The U.S. Department of the Treasury provided $25 billion to assist renters at risk of eviction due to unpaid rent in January; and the American Rescue Plan Act, signed into law this month, added another $21.5 billion for similar purposes, along with $5 billion for housing vouchers that can be used for rental assistance. The funds are provided directly to states and local governments to deploy.
“This federal emergency funding can’t hit the streets soon enough,” said Whitney Roche, a Civix Director of Program Management. “Even though expedited assistance is of the greatest importance, state and local governments still have to ensure compliance without sacrificing speed.”
Drawing on experience managing some of the largest federal disaster recovery grants in U.S. history, Civix is working with states and local governments to design and implement emergency rental assistance programs.
Beyond program design and compliance, Roche says the most challenging task for state and local governments is to make eligible residents aware of the program and to facilitate a smooth application process.
“The focus has to be on bringing the program to applicants rather than putting the burden on them,” said Roche. “This is but one of the lessons learned from our experience with disaster recovery grants that we’re applying to this crisis. Just like when people have lost their homes to a wildfire or a flood, we need to lighten their load and make it easier for them to get assistance.”
One of the ways to do that is by monitoring program data and coordinating with state agencies that can help.
“Program leadership must constantly evaluate operational data to identify pain points and reduce friction,” said Roche. “Income validation is a part of the process that can overwhelm applicants. Obtaining and providing paystubs, unemployment statements, or tax filing documentation takes time and leaves many questions with regards to accuracy and completeness. By partnering with other state agencies that collect data on unemployment or household income, we can validate key information on behalf of the applicant, so the process can keep moving forward without delays.”
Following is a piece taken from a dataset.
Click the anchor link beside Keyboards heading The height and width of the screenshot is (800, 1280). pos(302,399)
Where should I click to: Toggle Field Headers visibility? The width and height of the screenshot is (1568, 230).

In addition to the program operations, a comprehensive public engagement strategy is critical to ensure those in need of assistance are aware of the program and can access whatever support they need with the application process. Teams can leverage traditional media, town hall meetings, and engaging in grassroots outreach to spread the word about the program. Working with established nonprofits and community organizations can be one of the most valuable tactics as they have existing networks and connections in the areas they serve.
Roche anticipates that these types of federal emergency programs will become more and more common, further stretching the already thin capacity of state and local agencies.
“State and local agencies already have full plates, and when these emergency dollars come down, it’s a whole new challenge to get them where they’re needed quickly and in compliance,” he said. “That’s why a trusted partner who has ‘been there, done that’ is so important.”